A photo of Kim Burgestrand

Kim Burgestrand

Heartfelt software development. Sometimes other things.

How I reduced PostgreSQL memory usage from our Sidekiq workers

~ 2 mins

Like all good stories do, it started with a bunch of errors in my inbox:

ActiveRecord::StatementInvalid sidekiq#pro
  PG::ConnectionBad: PQconsumeInput() SSL connection has been closed unexpectedly : SELECT …
PG::ConnectionBad analytics:attribution
  could not fork new process for connection: Cannot allocate memory could not fork new process for connection: Cannot allocate memory could not fork new process for connection: Cannot allocate memory
ActionView::Template::Error admin#stats
  PG::OutOfMemory: ERROR: out of memory DETAIL: Failed on request of size 48. : SELECT … 

“How strange!”, I thought, “I wonder what the memory usage looks like.”

Saw pattern

It was actually worse than this and hit 1GB, but I don't have an earlier image.

Well, saw patterns in graphs are rarely good. These errors cropped up after increasing the number of Sidekiq workers, and thus also the number of connections to the database.

Records excerpted from a collection:
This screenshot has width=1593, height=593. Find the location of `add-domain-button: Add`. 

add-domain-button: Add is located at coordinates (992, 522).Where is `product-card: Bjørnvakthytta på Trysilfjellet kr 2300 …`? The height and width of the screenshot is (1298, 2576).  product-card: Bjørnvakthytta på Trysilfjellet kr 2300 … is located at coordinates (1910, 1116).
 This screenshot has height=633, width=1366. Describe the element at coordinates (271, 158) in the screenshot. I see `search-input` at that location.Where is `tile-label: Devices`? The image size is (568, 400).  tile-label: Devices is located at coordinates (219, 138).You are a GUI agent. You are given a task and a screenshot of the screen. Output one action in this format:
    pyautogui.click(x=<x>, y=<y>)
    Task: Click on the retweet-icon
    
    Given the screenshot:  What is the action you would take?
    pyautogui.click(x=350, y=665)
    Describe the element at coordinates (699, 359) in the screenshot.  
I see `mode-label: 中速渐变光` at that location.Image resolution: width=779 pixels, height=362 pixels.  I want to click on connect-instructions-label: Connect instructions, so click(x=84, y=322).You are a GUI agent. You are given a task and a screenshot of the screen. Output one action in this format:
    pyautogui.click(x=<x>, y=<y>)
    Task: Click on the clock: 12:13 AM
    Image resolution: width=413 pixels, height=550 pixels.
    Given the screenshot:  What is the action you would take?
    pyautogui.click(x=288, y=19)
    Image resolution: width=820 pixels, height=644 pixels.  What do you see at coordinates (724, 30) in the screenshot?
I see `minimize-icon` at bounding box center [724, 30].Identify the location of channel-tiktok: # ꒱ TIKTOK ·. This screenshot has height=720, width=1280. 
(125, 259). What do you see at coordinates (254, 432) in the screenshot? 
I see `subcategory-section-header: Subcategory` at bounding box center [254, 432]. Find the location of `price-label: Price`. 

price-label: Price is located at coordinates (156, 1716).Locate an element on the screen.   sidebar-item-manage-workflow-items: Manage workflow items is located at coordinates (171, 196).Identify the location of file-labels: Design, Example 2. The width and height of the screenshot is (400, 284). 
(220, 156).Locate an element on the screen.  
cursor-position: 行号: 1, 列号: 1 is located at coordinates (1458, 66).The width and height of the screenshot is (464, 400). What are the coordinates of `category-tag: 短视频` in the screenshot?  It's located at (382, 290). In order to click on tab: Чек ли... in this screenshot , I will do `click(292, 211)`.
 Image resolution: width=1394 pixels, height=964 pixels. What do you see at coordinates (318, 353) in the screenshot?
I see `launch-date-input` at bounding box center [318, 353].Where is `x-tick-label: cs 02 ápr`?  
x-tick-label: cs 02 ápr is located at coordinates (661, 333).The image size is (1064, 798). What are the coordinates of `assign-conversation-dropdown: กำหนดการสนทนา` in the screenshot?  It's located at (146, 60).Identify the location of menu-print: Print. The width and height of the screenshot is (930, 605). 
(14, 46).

● Exercise prompt
In the post about reducing PostgreSQL memory usage, what change came before the errors appeared?

● Written response
The number of Sidekiq workers was increased, which also increased the number of connections to the database.